In the automobile sector, the GST on electric cars, tractors, cycles, bikes, low-end and luxury cars ranges anywhere from 5% to 50%. The sale of automobiles is the barometer of an economy.
The confusion has given rise to several disputes. ID Fresh Food, for instance, which makes ready-to-eat foods like chapatis, rotis, parotas and sells various types of idli and dosa batter, appealed against a GST ruling of the Authority for Advance Rulings (Karnataka bench). The ruling had called for a distinction between rotis and parotas and had subjected parotas to a higher GST rate of 18% since the food item did not fall under the category of “khakhra, plain chapati, or roti” (which fall under the 5% slab) and needed to be processed or heated for further consumption. Can a country aspire to be a $5 trillion economy if its taxmen turn gourmet chefs and get bogged down by researching the differences between various kinds of food items prepared with dough?
Then there are items that are exempt from GST. Petrol, diesel, aviation turbine fuel are not under the purview of GST, but come under Central excise and State taxes.
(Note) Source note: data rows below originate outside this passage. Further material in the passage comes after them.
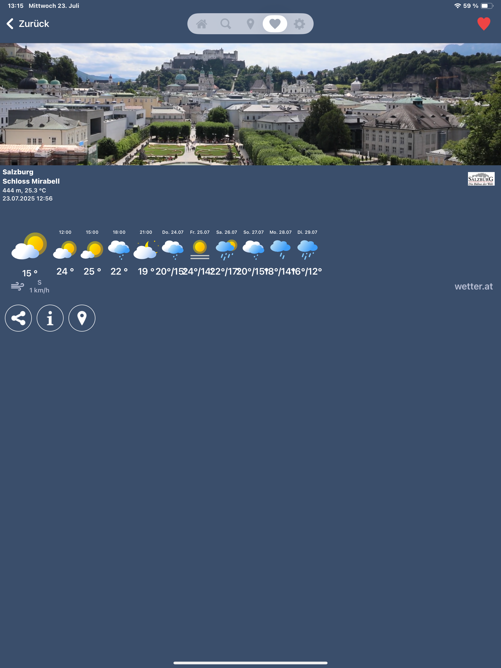The image size is (501, 668).
Task: Tap the Fr. 25.07 sunny forecast
Action: 200,249
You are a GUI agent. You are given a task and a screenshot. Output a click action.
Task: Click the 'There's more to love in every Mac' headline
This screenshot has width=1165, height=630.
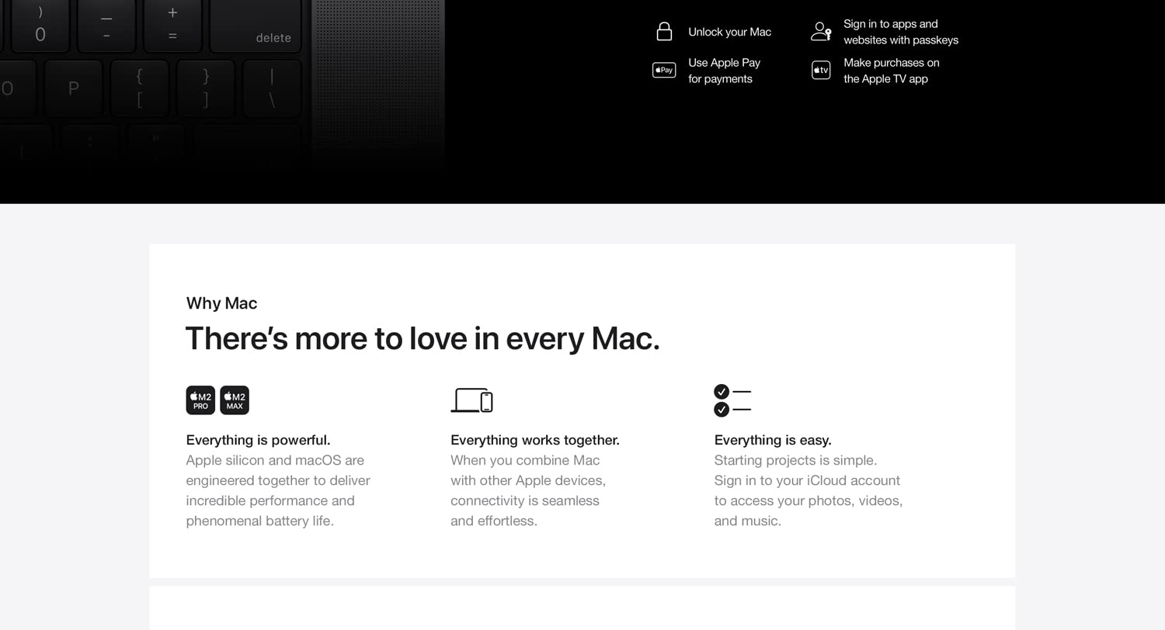[x=422, y=339]
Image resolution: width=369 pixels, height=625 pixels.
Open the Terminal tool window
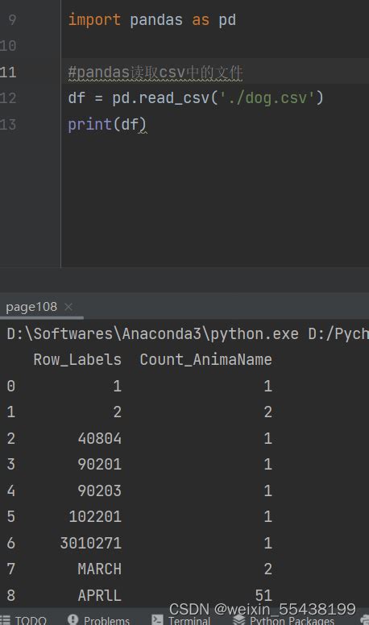[181, 620]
Central excise duties and varying State taxes contribute over 50% of the retail price of petrol and diesel, probably the highest in the world barring banana republics. There is distrust between the States and the Centre on revenue sharing. There is also anger at the Centre for riding roughshod over the States’ autonomy and disregarding the federal structure of the Constitution. Opposition-ruled States point fingers at Prime Minister Narendra Modi, who ironically accused the United Progressive Alliance regime of trampling on the rights of the States while he was Gujarat Chief Minister.
Use the KISS principle
The low-cost airline model is successful because of the KISS principle. All the frills such as food, freebies and assigned seats are dispensed with. Single class seating, point-to-point travel with no code sharing, direct Internet booking, no middlemen. etc. have sustained this model. It’s an Udupi self-service hotel in the sky.
The Finance Minister should take a cue from the Prime Minister, who hinted at major reforms in the aftermath of COVID-19, and do away with all the confusing tax slabs in one fell swoop. She can then usher in a truly single low tax regime along with a list of exempt items. That will ensure compliance, widen the tax net, improve ease of doing business, boost the economy, create jobs, increase tax collections and reduce corruption as witnessed in many countries – a move that will be both populist and well-regarded by economists.